Reputation: 131976
I know it is possible to use the fmt
formatting library in header-only mode:
How to use fmt library in the header-only mode?
but - why isn't it just header-only, period? That is, what's the benefit of using it in non-header-only mode?
Upvotes: 7
Views: 5596
Reputation: 55605
The main reason is build speed as others already correctly pointed out. For example, compiling with a static library (the default) is ~2.75x faster than with a header-only one:
#include <fmt/core.h>
int main() {
fmt::print("The answer is {}.", 42);
}
% time c++ -c test.cc -I include -std=c++11
c++ -c test.cc -I include -std=c++11 0.27s user 0.05s system 97% cpu 0.324 total
% time c++ -c test.cc -I include -std=c++11 -DFMT_HEADER_ONLY
c++ -c test.cc -I include -std=c++11 -DFMT_HEADER_ONLY 0.81s user 0.07s system 98% cpu 0.891 total
In header-only libraries implementation details and dependencies leak into every translation unit that uses them.
Upvotes: 15
Reputation: 238401
what's the benefit of using it in non-header-only mode?

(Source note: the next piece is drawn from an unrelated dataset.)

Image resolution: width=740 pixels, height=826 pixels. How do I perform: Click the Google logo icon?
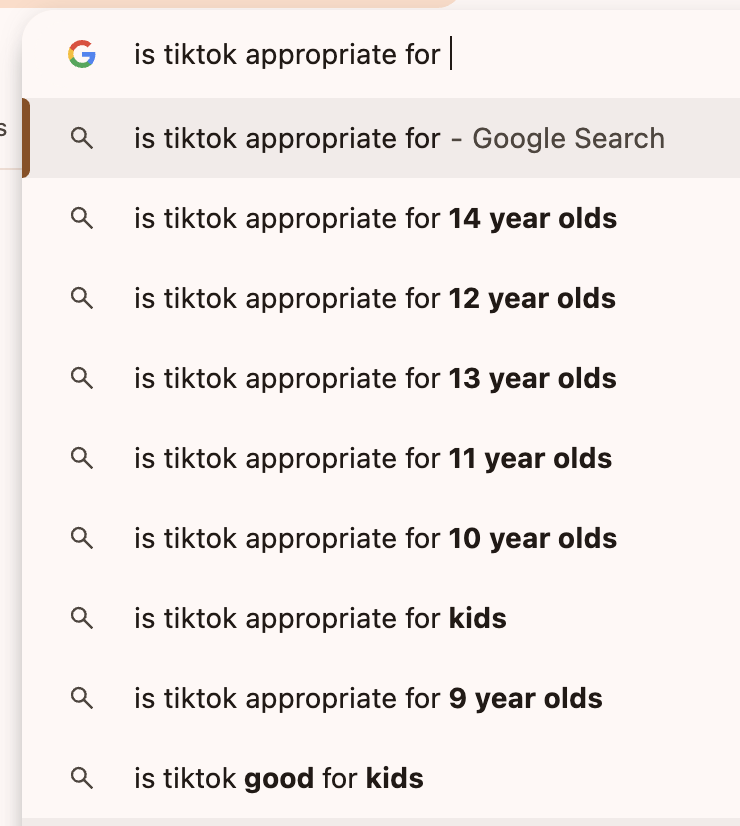click(82, 55)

I'm not the author, so I cannot speak for them. But I can tell you advantages of not-header-only.
Upvotes: 7
Reputation: 29985
Some functions like vformat
are not templates. There is no point in putting those in headers and slowing down the whole compilation process. I would guess that's the rationale. The fmt
library cares a lot about the compilation time from what I can tell.